If they achieve exchange status, ECN orders on Big Board stocks will be broadly disseminated among market players, positioning them to grab a big slice of the NYSE's business, just as they have done on Nasdaq, said Matt Andresen, the president of Island, the fastest-growing ECN.

''We have brought the benefits of competition to the Nasdaq market, and all those benefits of competition could also be brought to the New York monopoly,'' Andresen said.

And Island, a unit of online brokerage Datek Online Holdings, has been benefited, too. In January it traded 95 million shares a day, about 10 percent of Nasdaq's total volume and triple the amount in the first quarter of last year.

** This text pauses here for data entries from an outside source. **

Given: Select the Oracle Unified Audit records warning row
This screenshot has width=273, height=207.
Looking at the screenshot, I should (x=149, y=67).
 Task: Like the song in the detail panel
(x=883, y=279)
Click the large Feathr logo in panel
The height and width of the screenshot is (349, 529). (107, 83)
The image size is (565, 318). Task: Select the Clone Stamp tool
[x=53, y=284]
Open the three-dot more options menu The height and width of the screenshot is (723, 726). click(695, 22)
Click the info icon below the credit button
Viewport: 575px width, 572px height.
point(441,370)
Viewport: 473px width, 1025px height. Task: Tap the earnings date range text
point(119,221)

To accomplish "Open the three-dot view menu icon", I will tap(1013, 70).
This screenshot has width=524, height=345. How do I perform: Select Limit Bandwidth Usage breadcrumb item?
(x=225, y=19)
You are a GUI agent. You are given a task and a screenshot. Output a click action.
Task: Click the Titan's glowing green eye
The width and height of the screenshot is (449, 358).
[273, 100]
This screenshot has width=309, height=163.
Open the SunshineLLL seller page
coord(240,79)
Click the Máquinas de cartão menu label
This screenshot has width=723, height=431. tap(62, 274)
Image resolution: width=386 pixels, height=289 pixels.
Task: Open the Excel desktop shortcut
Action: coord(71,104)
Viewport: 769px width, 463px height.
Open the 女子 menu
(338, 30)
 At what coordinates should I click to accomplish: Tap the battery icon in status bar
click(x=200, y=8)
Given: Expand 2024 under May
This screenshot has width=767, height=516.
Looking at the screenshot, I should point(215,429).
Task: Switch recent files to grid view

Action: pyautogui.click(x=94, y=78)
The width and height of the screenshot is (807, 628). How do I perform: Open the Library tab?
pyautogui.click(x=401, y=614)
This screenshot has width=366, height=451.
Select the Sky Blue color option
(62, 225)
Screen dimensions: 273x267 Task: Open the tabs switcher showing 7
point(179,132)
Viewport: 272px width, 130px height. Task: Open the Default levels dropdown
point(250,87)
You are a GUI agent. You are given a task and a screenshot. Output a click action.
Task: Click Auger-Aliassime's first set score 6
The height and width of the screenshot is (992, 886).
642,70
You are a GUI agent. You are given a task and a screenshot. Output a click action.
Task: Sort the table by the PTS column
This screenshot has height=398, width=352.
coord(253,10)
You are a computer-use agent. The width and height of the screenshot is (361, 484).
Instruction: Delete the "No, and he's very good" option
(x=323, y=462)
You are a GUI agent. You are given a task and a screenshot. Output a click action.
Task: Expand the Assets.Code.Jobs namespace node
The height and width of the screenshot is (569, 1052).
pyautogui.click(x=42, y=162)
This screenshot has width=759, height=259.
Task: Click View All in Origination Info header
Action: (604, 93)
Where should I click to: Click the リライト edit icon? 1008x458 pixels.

Meanwhile, Wall Street firms face similar competitive threats to their business with the advent of Internet brokers. Firms like E*Trade Group Inc. (Nasdaq:EGRP - news), which pioneered Internet trading, offer rock-bottom commissions and fast trade processing, although many Internet brokers have suffered delays, glitches and outages lately.

Full-service firms, which often charge hundreds of dollars per trade, survived the onslaught of discount brokers in the 1980s and are likely to protect most of their turf from the new challengers, analysts said. They realize, however, that their wealthy customers want the online trading option, if only to trade a small part of their portfolio, or ''play money.''

''Consumers have their serious funds and (then) their funds with which they like to explore their own decisions,'' Frank Zammataro, director of Merrill Lynch and Co. Inc's (NYSE:MER - news) online business unit, said in a recent interview.

Merrill and rival PaineWebber Group Inc. (NYSE:PWJ - news) soon plan to offer online trading to some of their customers. The firms have been slow to offer the service because they must walk a fine line between keeping up with the times and safeguarding the interest of their broker troops, who dislike losing their commissions.